Green Ivy vs Purbeck Stone
Green Ivy (Dulux) and Purbeck Stone (Farrow & Ball) come from different manufacturers. Hue-wise, Green Ivy belongs to the green-greige family and Purbeck Stone to the greige-grey family. The 3-point LRV gap — 52 for Purbeck Stone vs 49 for Green Ivy — means Purbeck Stone will open up a space more effectively. Both share a warm character, which means they'll respond to light and surrounding materials in similar ways. ΔE 5.5 means they're clearly different, but not dramatically so — they'd pair well in the same room. Below you'll find 2 real-room photo comparisons where both colors appear side by side, plus 5 simulated room previews.

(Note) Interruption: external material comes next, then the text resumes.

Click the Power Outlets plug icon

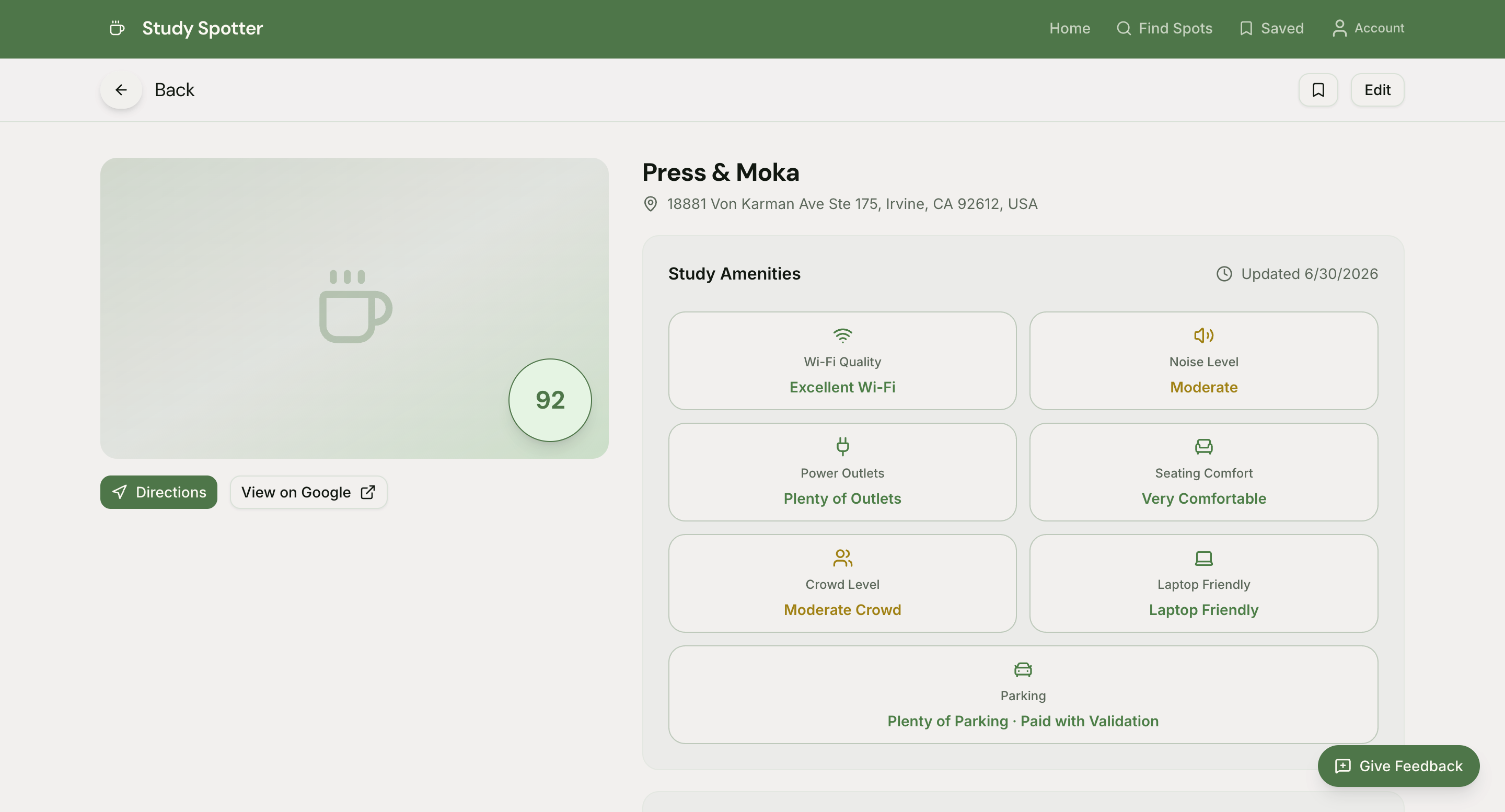[x=842, y=446]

Green Ivy vs Purbeck Stone in Real Spaces
2 real rooms side by side. Green Ivy and Purbeck Stone are close enough that the difference can be hard to judge from a chip alone — these photos show how each reads at scale, across different spaces and lighting conditions.
Living Room
A living room wall sees more varied light than almost any other surface in the house, which makes the choice between these two more nuanced than a chip suggests. The distinction reads clearly at room scale, making the choice between them concrete.
Dining Room
Dining rooms often rely on warm incandescent or candlelight, which flatters warm undertones and mutes cool ones. Side by side like this, the difference is easy to read — which is exactly why seeing them in a real space is more useful than comparing chips.
Color Details
Green Ivy vs Purbeck Stone Simulated Comparison
5 simulated room previews — drag the slider on each to see Green Ivy on one side and Purbeck Stone on the other.

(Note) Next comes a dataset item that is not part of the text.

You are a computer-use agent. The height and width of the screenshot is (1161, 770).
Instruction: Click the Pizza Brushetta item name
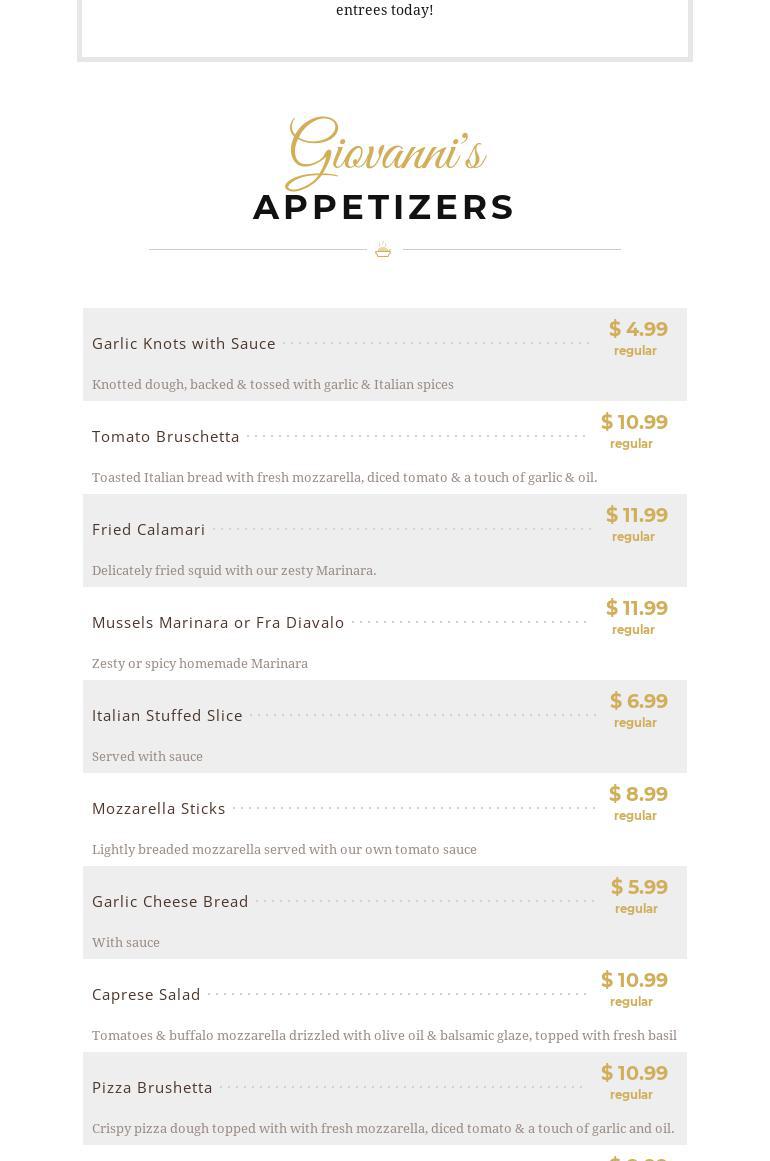(x=152, y=1087)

Digital color is approximate. These simulations are generated from the manufacturer's hex values and overlaid on grayscale room photos — your screen's calibration, brightness, and viewing angle all affect how they render. Before committing to either color, test physical samples in your own space under the light you actually live with.
More Green Ivy comparisons
See how Green Ivy stacks up against other well-photographed colors across different brands and tones.